Dangerous datasheets

Datasheets themselves are not that dangerous of course.  The paper variants perhaps would make good tinder for the fire pit (I don;t know this for sure, never tried), but in general they do not detonate or release toxic fumes.

It’s just that top page that is dangerous, the one that marketing wrote rather than the engineers.  Those promises of features and performance that will then be fine-printed over the next 50 (or 500 pages).  Components can be complicated these days, especially in the electronics world.

We have a project from a customer to redesign a product line based on such datasheet first pages, promising 20% better performance than the component currently being used.  This components is the key component in the system, and paying a few cents more for 20% better is a no-brainer from a product line point of view.  It’s being heavily marketed as a next generation technology, and its figure of merit indeed sounds cutting edge.

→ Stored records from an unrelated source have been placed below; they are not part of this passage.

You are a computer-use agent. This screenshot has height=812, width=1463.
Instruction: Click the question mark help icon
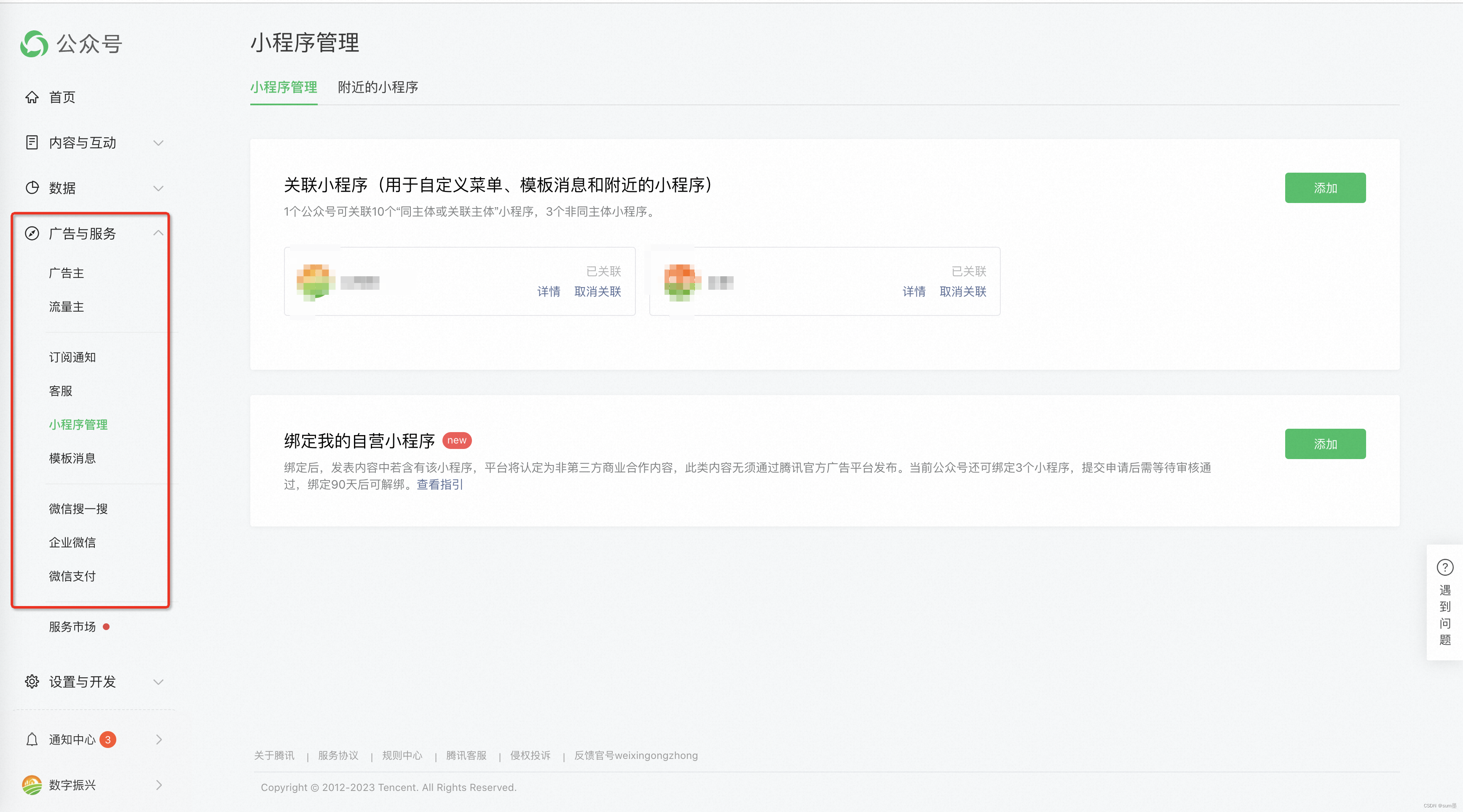pyautogui.click(x=1445, y=567)
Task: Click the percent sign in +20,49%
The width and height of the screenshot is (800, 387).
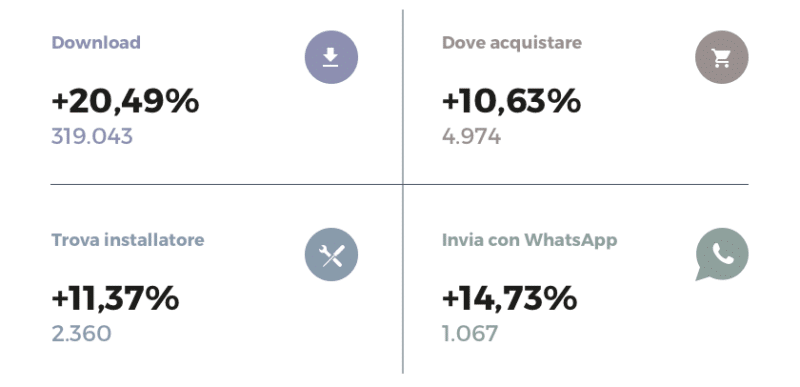Action: click(x=183, y=101)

Except the new super component may not really be better in our application.  The devil is in those 50pages down below.  On the technical side, its key performance criteria are speced at different operating conditions than the incumbent component.  We’ve dome a slew of calculations and built up a complex spreadsheet to model the relative performance of the two at various real (for our application) operating points, , and of course talked with the apps engineers and tested real parts.  We’ve even gone so far as to use calipers on the curves and used third-order curve fits.

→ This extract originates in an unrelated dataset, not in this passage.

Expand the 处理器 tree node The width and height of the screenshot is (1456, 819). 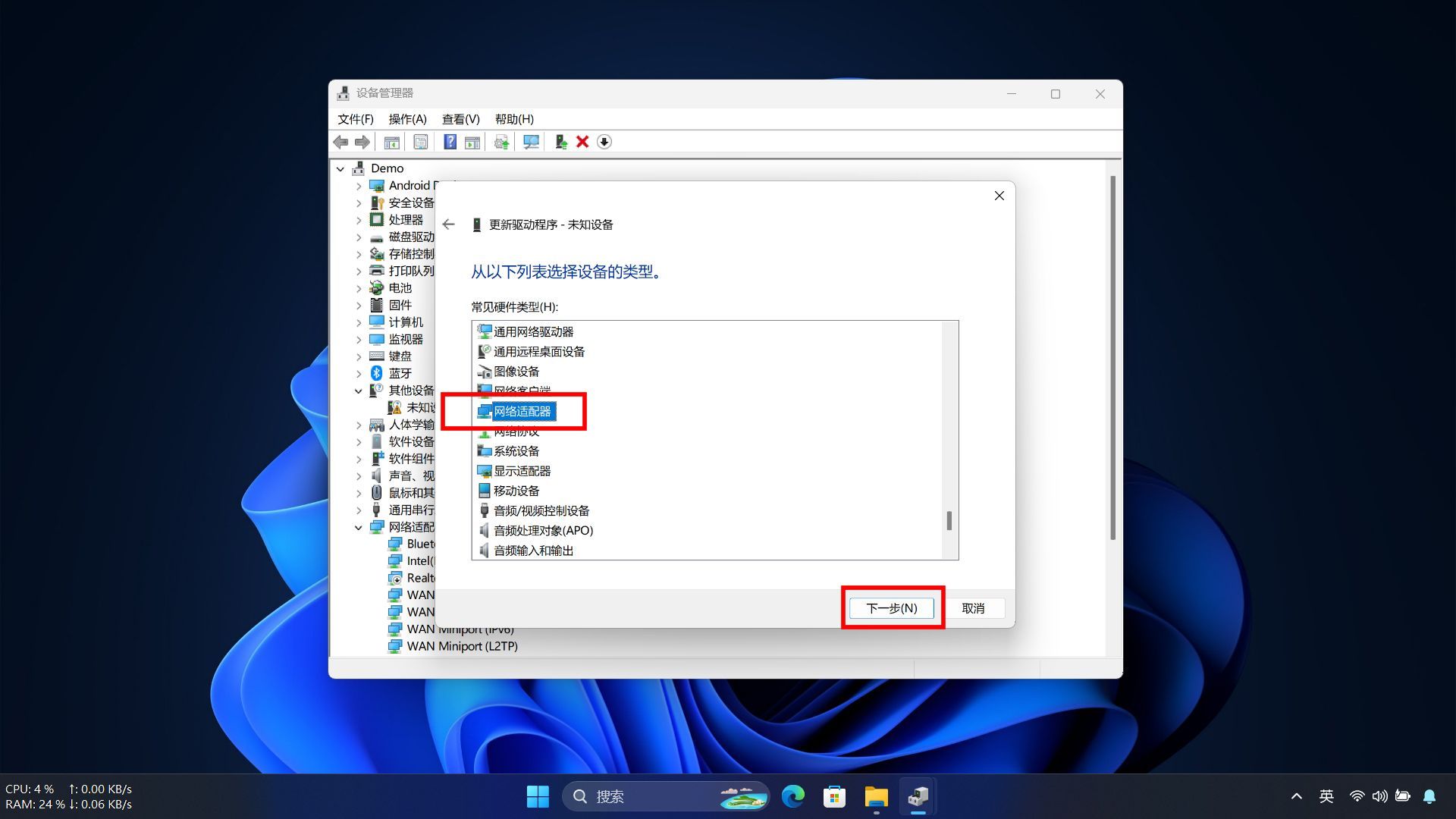[359, 220]
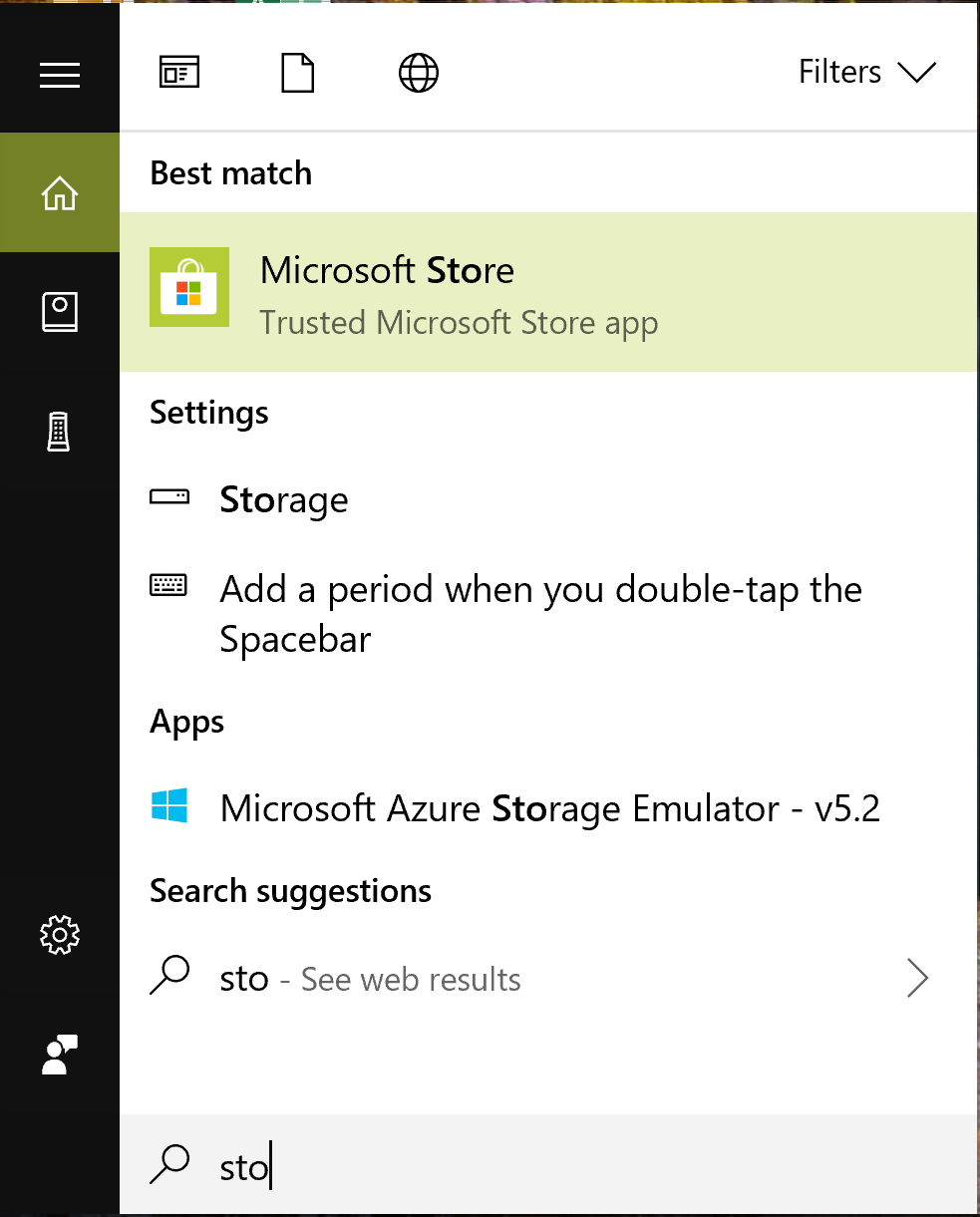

On top of this there is the usual muddy area of nominal versus worst case, and even more complicated, a system of binning that effectively creates a number of grades.  Besides the additional technical complexity added by these grades, there is a supply chain side as well, as there is a significant difference between the sales policies of the two respective vendors as to which grades they will sell under what conditions.

Net, net, what started out looking like a runaway victor now looks like a photo finish.  Work still to be done on both the design and supply chain side.

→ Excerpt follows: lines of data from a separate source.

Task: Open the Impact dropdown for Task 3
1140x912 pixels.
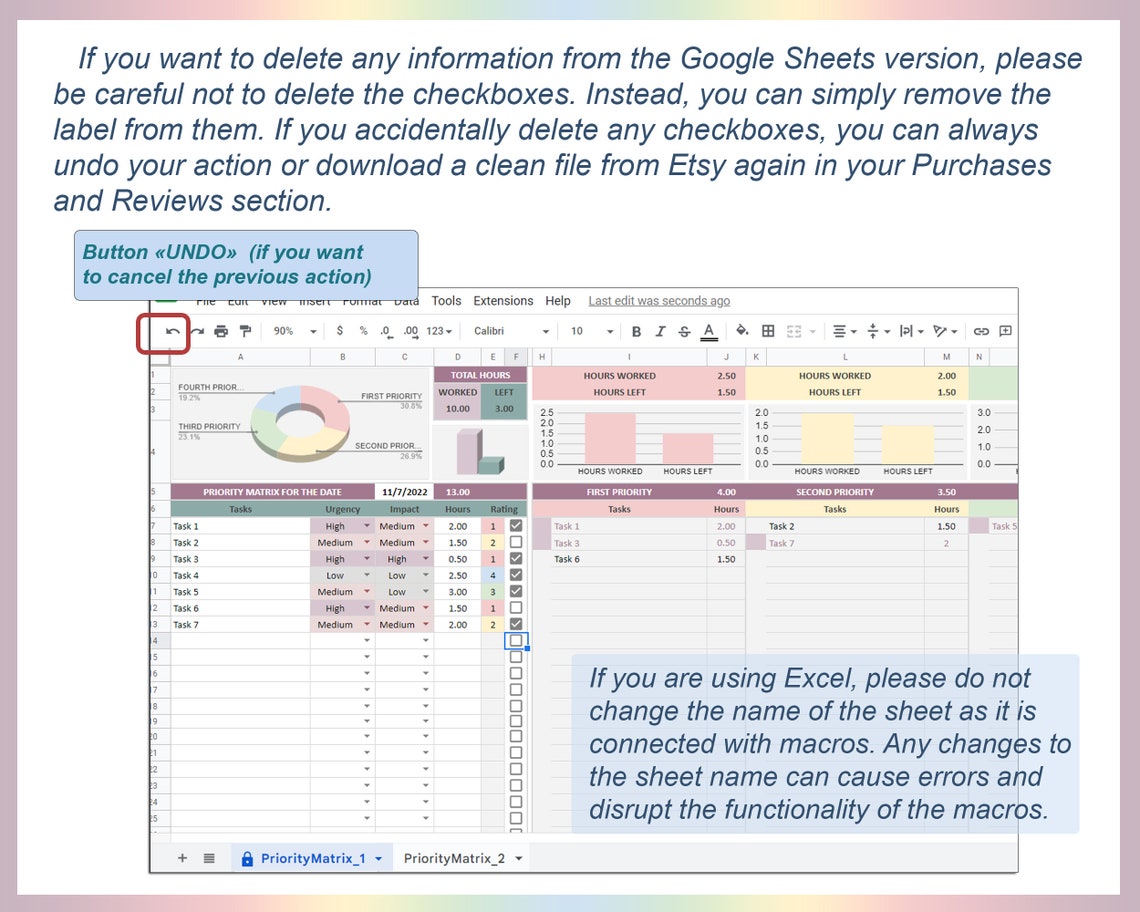Action: [425, 558]
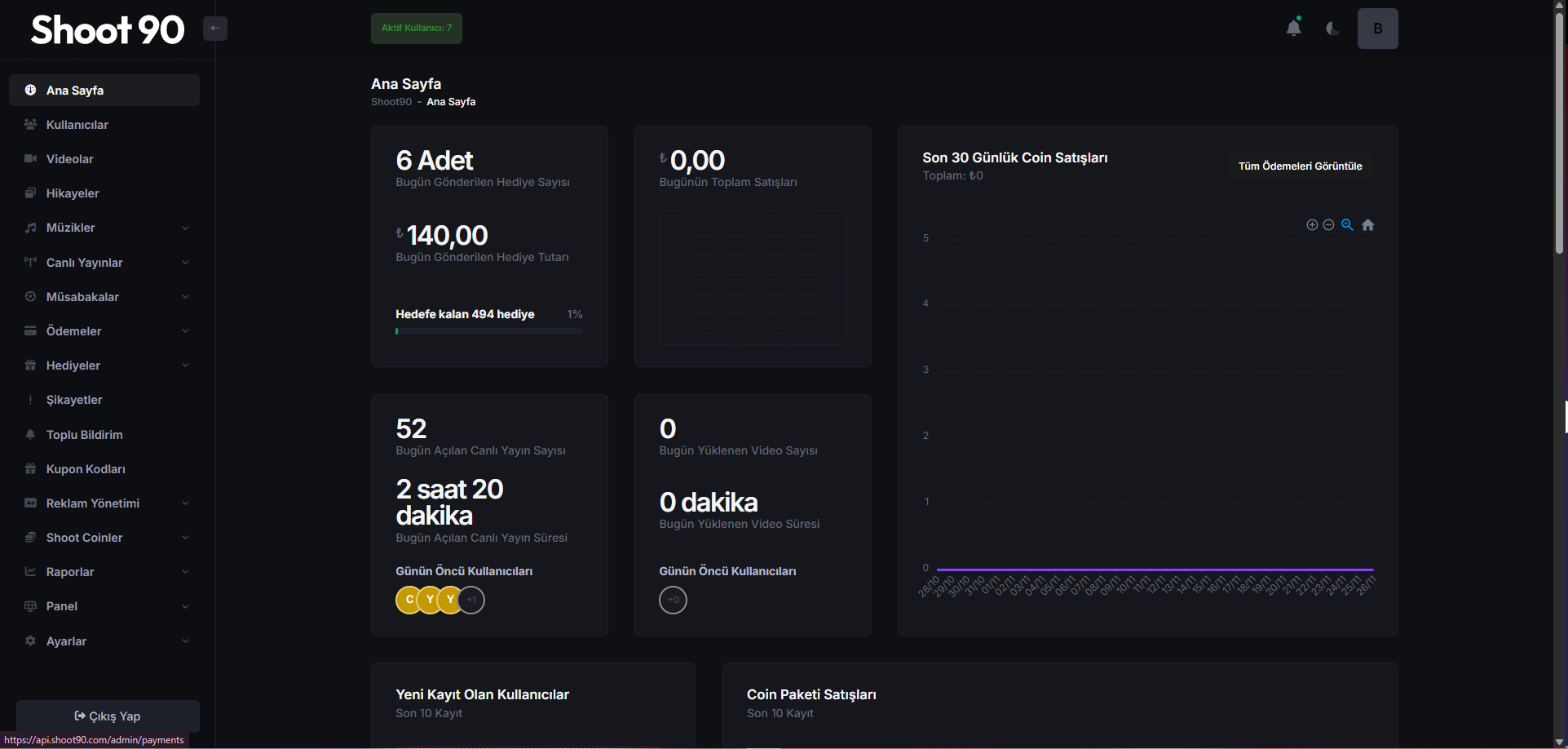Open the Kullanıcılar page
The image size is (1568, 749).
coord(77,125)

And of course this is a recurring issue across the industry, not just in doing side by side comparisons.  We do a lot of “rescue” redesign work for various customers, with root causes oftentimes rooted in page 43 or page 433 of data sheets.  Common examples include decoupling schemes and power supply sequencing (in one case literally on the four hundredth page).  And we’re not immune to such mistakes ourselves–I personally burned up a thermo-electric cooler sample recently  from not reading up on the details of heatsinking (fortunately it was just a prototype, and no it did not explode either).

Happy reading.  Better put another pot of coffee on.